Информация от Эспады. Чрезвычайно эмоциональное описание главного гаттауха. Я вижу его перед собой как живого невообразимо грязный, вонючий, покрытый лишаями старикашка лет двухсот на вид, утверждает, будто ему двадцать один год, все время хрипит, кашляет, отхаркивается и сморкается, на коленях постоянно держит магазинную винтовку и время от времени палит в божий свет поверх головы Эспады, на вопросы отвечать не желает, а все время норовит задавать вопросы сам, причем ответы выслушивает нарочито невнимательно и каждый второй ответ во всеуслышание объявляет ложью…
Проспект вливается в очередную площадь. Собственно, это не совсем площадь - просто справа располагается полукруглый сквер, за которым желтеет длинное здание с вогнутым фасадом, уставленным фальшивыми колоннами. Фасад желтый, и кусты в сквере какието вяло-желтые, словно в канун осени, и поэтому я не сразу замечаю посередине сквера еще один "стакан".

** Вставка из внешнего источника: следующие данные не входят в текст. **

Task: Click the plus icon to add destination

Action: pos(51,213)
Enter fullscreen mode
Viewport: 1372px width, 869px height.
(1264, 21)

На этот раз он целехонек и блестит как новенький, будто его сегодня утром установили здесь, среди желтых кустов цилиндр высотой метра в два и метр в диаметре, из полупрозрачного, похожего на янтарь материала. Он стоит совершенно вертикально и овальная дверца его плотно закрыта.
На борту у Вандерхузе вспышка энтузиазма, а Щекн лишний раз демонстрирует свое безразличие и даже презрение ко всем этим предметам, "не интересным его народу": он немедленно принимается чесаться, повернувшись к "стакану" задом.

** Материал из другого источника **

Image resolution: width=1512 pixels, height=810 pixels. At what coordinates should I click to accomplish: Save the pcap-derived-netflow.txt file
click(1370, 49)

Я обхожу стакан кругом, потом берусь двумя пальцами за выступ на овальной дверце и заглядываю внутрь. Одного взгляда мне вполне достаточно - заполняя своими чудовищными суставчатыми мослами весь объем "стакана", выставив перед собой шипастые полуметровые клешни, тупо и мрачно глянул на меня двумя рядами мутно-зеленых бельм гигантский ракопаук с пандоры во всей своей красе.
Не страх во мне сработал, а спасительный рефлекс на абсолютно непредвиденное. Я и ахнуть не успел, как уже изо всех сил упирался плечом в захлопнутую дверцу, а ногами - в землю, с головы до ног мокрый от пота, и каждая жилка у меня дрожит.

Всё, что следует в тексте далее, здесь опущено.